So yes, there should be that sub-genre or genre in general. How I do that in the future, I don't know. I'm planning on the refresh of the website.
Oh wow.
So all the manual work that I have gone through and for the last four years, how do I now automate that?
¶ SEO Tips for Podcasters
You know, back to your point about Google data and Google analytics, you must see stuff come in there too, of just queries that are landing on your site to go like, oh, well there's a, you know, maybe back to your BIPOC example. Like there's people looking for that, and I've got podcasts that fit into the genre, so I'll create that genre. So I would imagine that that's something that evolves and you see from the data as well.
Yeah, definitely. If that's something helpful for your listeners, SEO bloggings, I'm not inventing anything new for the podcast genre. It's kind of just reinventing it or adapting it from a different industry. So SEO blogging is still good.
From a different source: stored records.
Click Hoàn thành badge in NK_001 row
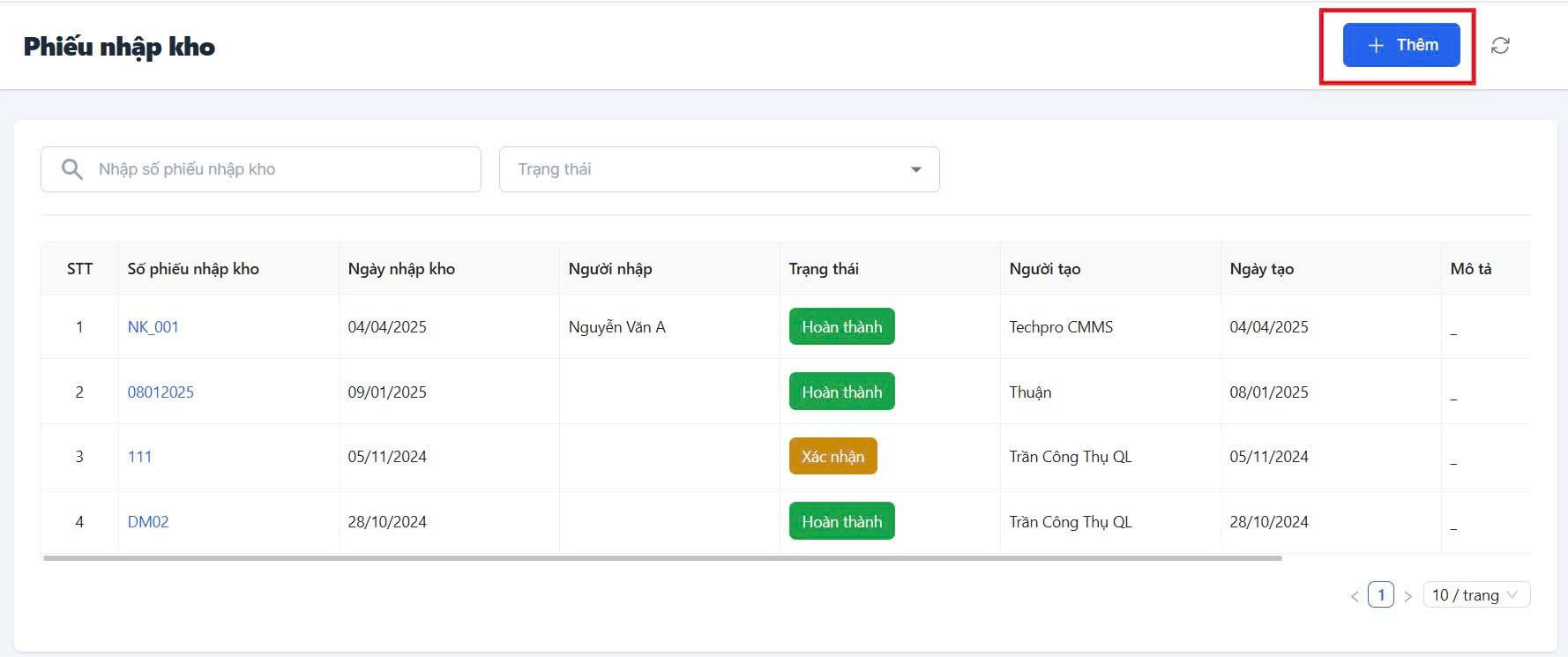Viewport: 1568px width, 657px height. tap(841, 327)

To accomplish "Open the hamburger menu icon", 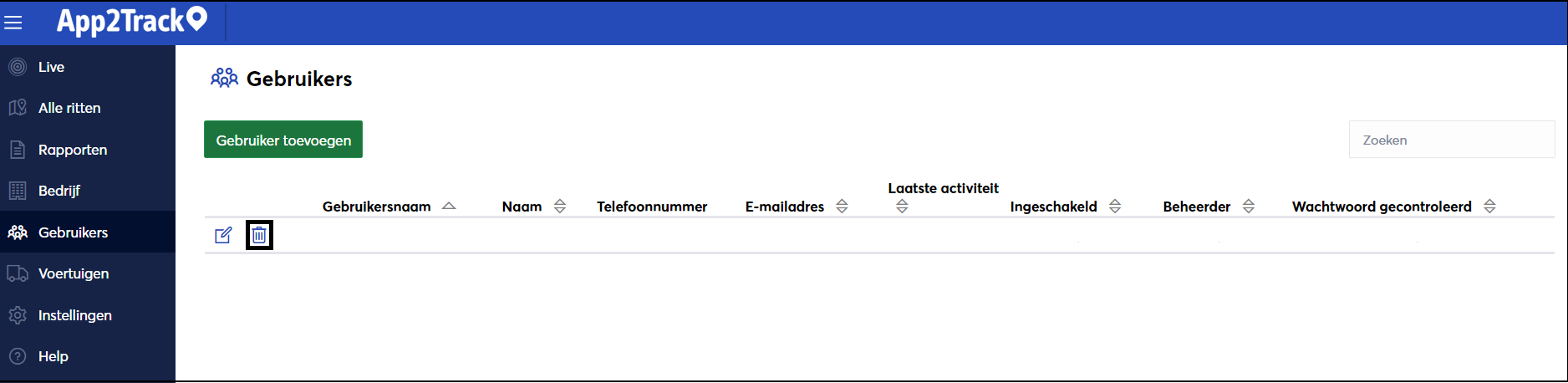I will (x=13, y=23).
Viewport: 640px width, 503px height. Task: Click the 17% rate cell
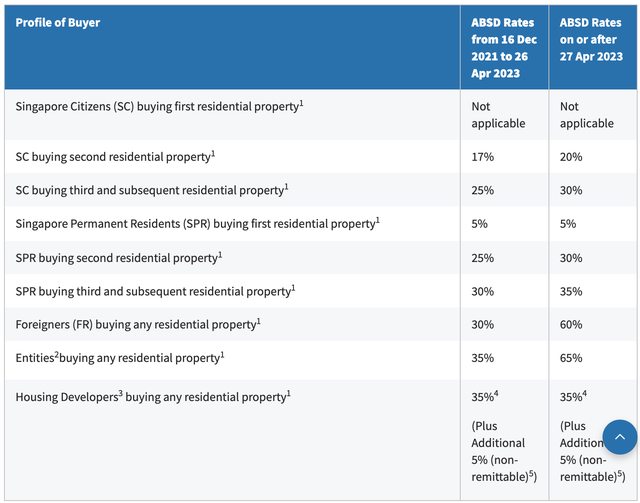[x=484, y=157]
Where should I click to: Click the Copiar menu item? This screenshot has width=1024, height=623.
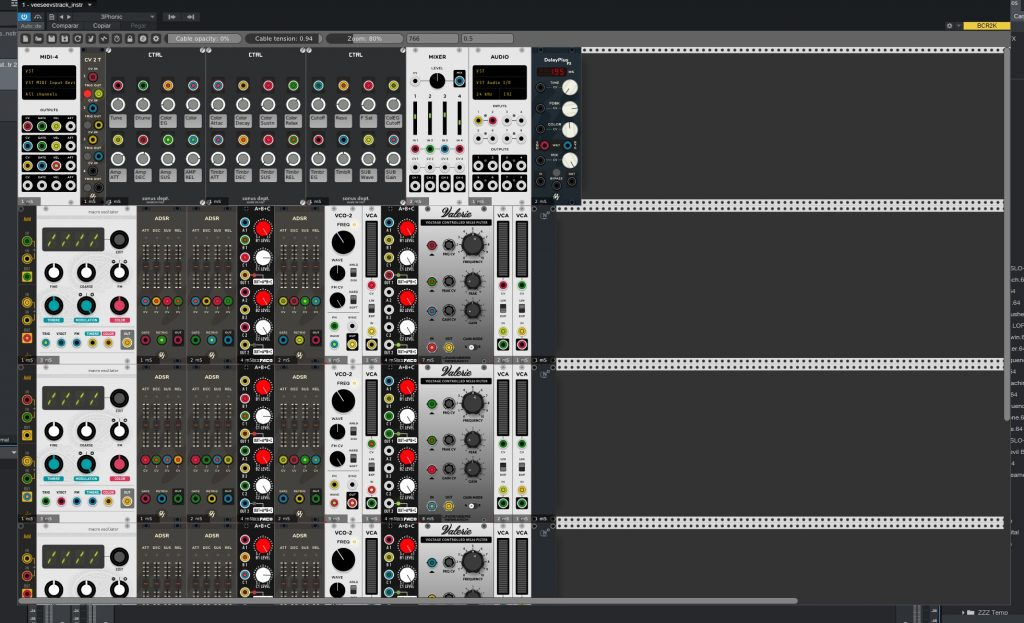click(102, 25)
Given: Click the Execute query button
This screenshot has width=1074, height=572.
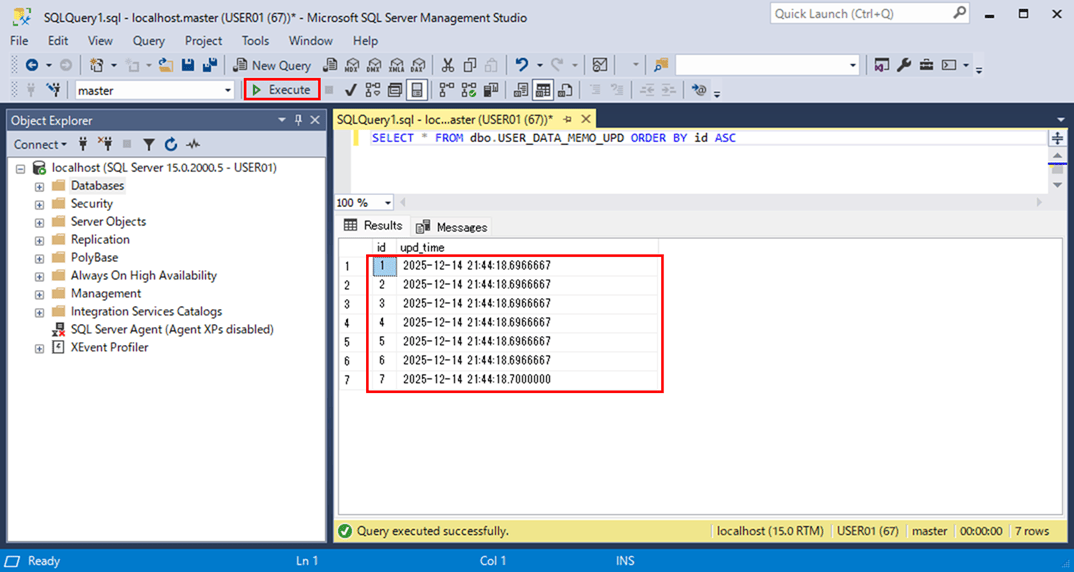Looking at the screenshot, I should [x=281, y=90].
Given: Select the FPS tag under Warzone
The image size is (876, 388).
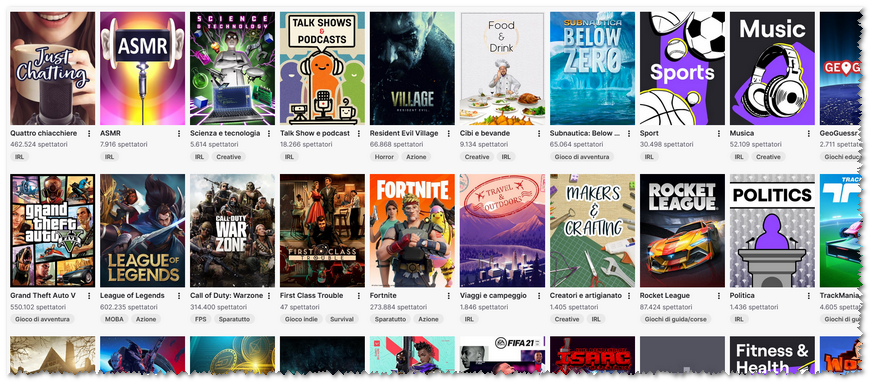Looking at the screenshot, I should point(200,319).
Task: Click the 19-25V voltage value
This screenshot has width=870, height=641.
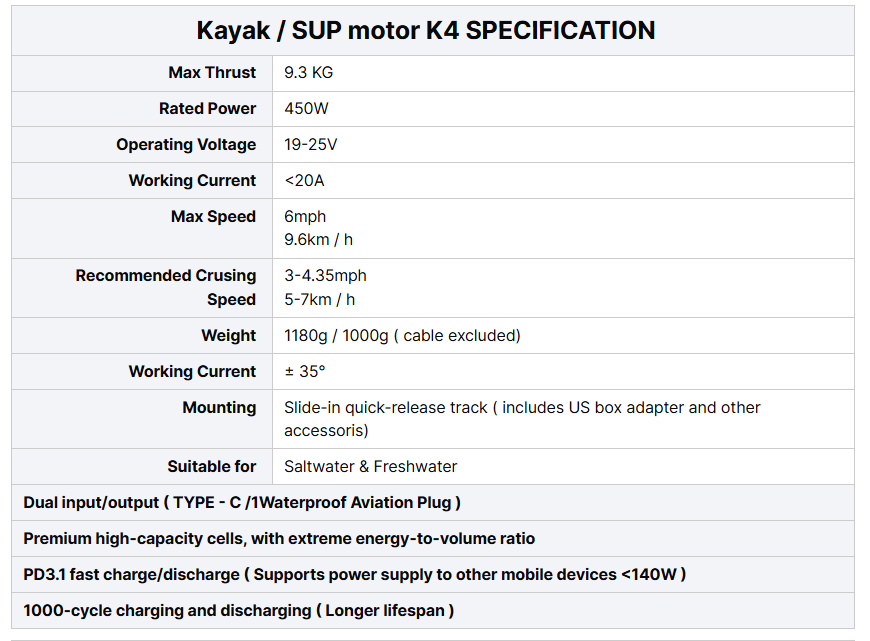Action: point(311,144)
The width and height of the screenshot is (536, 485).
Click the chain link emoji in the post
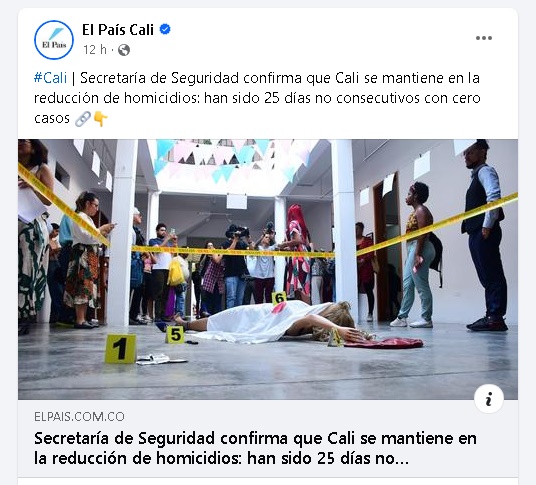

When I started SEO blogging, looking up the Google search terms, so Google Search Console for your listeners, go to Google Search Console, set up for yourselves so you can look up the search terms. And I've used those search terms in my SEO blogging.
I'm like, what should I talk about? What should I write about? Not only gave me an idea for the blog, but also gave me all the key terms for it. And since then there's at least three of my blog posts that have remained in the top five, top ten pages for that year because it's so consistent, podcasts are so evergreen, that they could come in listening six months later from that episode release and then search on the blog post or whatever that topic is that they're searching for.
They'll land up in your blog post and funnel through the website because I'll put the actual review page on the blog post, so I'm internally linking to my pages as well.
¶ The Categorization Challenge for Higher Ed Podcasts
Jennifer-Lee: And I think sometimes people have a hard time figuring out what category they're in, specifically with higher education podcasters. A lot of people think, oh, our podcast is educational because we're in an institute, but maybe your forensic science podcast actually is a true crime podcast and that's where you should go.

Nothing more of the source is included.